Before coming to USU for medical school through the medical degree preparatory program (EMDP2), 2nd Lieutenant Villahermosa had served for several years on active duty as a Special Forces medic for the “Green Beret” Army, demonstrating his service and leadership in a variety of medical and educational roles.
Villahermosa was recognized for his contributions as a senior non-commissioned officer (non-commissioned officer) and as a special forces medical sergeant.
While serving in Special Forces, SFC Villahermosa developed advanced medical courses. He also passed the US Special Operations Command Advanced Tactical Paramedic Exam and Tactical Medicine Emergency Protocols. These training programs have supported AMEDD missions around the world and improved the skills, trauma protocols and technical rescue skills of medical personnel.
Villahermosa also designed and served as the lead instructor for a unit level medical indoctrination course and developed a Modular Articulated Splint which was patented in 2014. The device has been used to immobilize the limbs in configurations other than straight, such as the elbow and knee.
As a First Class Sergeant at Joint Prisoner of War / Missing in Action Accounting Command (JPAC), Hawaii, he deployed to Vietnam, Laos, Korea, Papua New Guinea and Cambodia to uncover the remains of missing servicemen.
During his time at JPAC, he was the sole supplier to over 65 team members and, as the team’s senior medical representative, he also provided medical advice to 43 team reinforcements.
Villahermosa was also commended for his work as Special Forces Senior Medical Sergeant in support of Operation Iraqi Freedom. It has executed more than 150 combat operations, including direct action missions with partner Iraqi forces. He served as a chief instructor during Foreign Home Defense training, which increased the Iraqis’ ability to conduct unilateral operations.
Villahermosa developed, coordinated and taught a comprehensive instructional course to train Iraqi Police Special Weapons and Tactical Medics in their combat medical capabilities and trauma response.
Dr Green-Dixon presented the medallion to Villahermosa, surrounded virtually and in person by many past O2M3 recipients, including the retired Army Surgeon General. Lieutenant-General (Dr.) Eric Schoomaker and USU President Emeritus, Dr Charles Rice.

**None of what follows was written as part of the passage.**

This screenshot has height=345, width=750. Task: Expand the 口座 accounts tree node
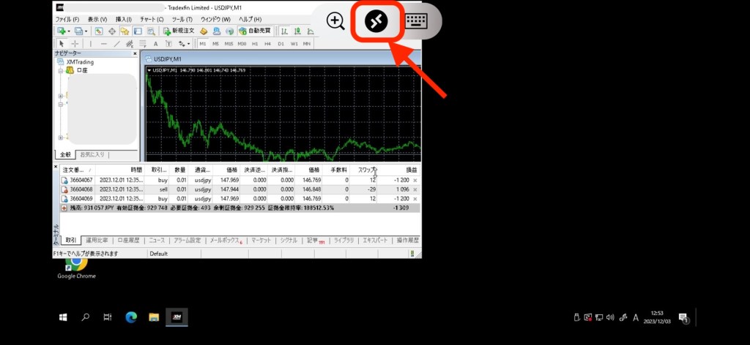[x=61, y=71]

“Second Lieutenant Villahermosa’s dedication to excellence has enabled world-class medical support to joint training and deployed operations,” said Green-Dixon, who named Villahermosa for “his dynamic leadership and sense. medical “who” contributed to better preparation for the mission, as well as to the medical enterprise.
Schoomaker said the following during the ceremony:
“Normally we would all be gathered behind you, we would follow and shake your hand. We would all have advice as we go. I’m trying to think of the dozens, if not the hundreds of O2M3s that I had the privilege of presenting this award to, I can’t think of another time we gave this to a lieutenant or a non-commissioned officer in below grade E-8 or maybe E-7, and that’s because it takes so long to make a substantial contribution to the AMEDD regiment and the military family. [On] the occasions when you have this locket, I think people who are informed will see that you are a very special person, especially given your relative position within the hierarchy.
“You now have the opportunity throughout your career to identify people and inspire them to make the contributions you have, and keep an eye out for people who you think will one day be linked with the same honor. Be very aggressive in encouraging these people.
“You are exactly the kind of officer we had in mind when we launched the EMDP2 program,” Rice said. “You are a great example to others. We are very, very proud of you, and it is an honor you well deserve.
“I had no idea this was going to happen. I’m a bit at a loss for words. I loved serving in the military and being in military medicine as a non-commissioned officer and as a medical student about to graduate, ”Villahermosa said.
“I am really grateful for the opportunities that have been given to me and this is something that I hope to pay off for the rest of my career and maybe even after.”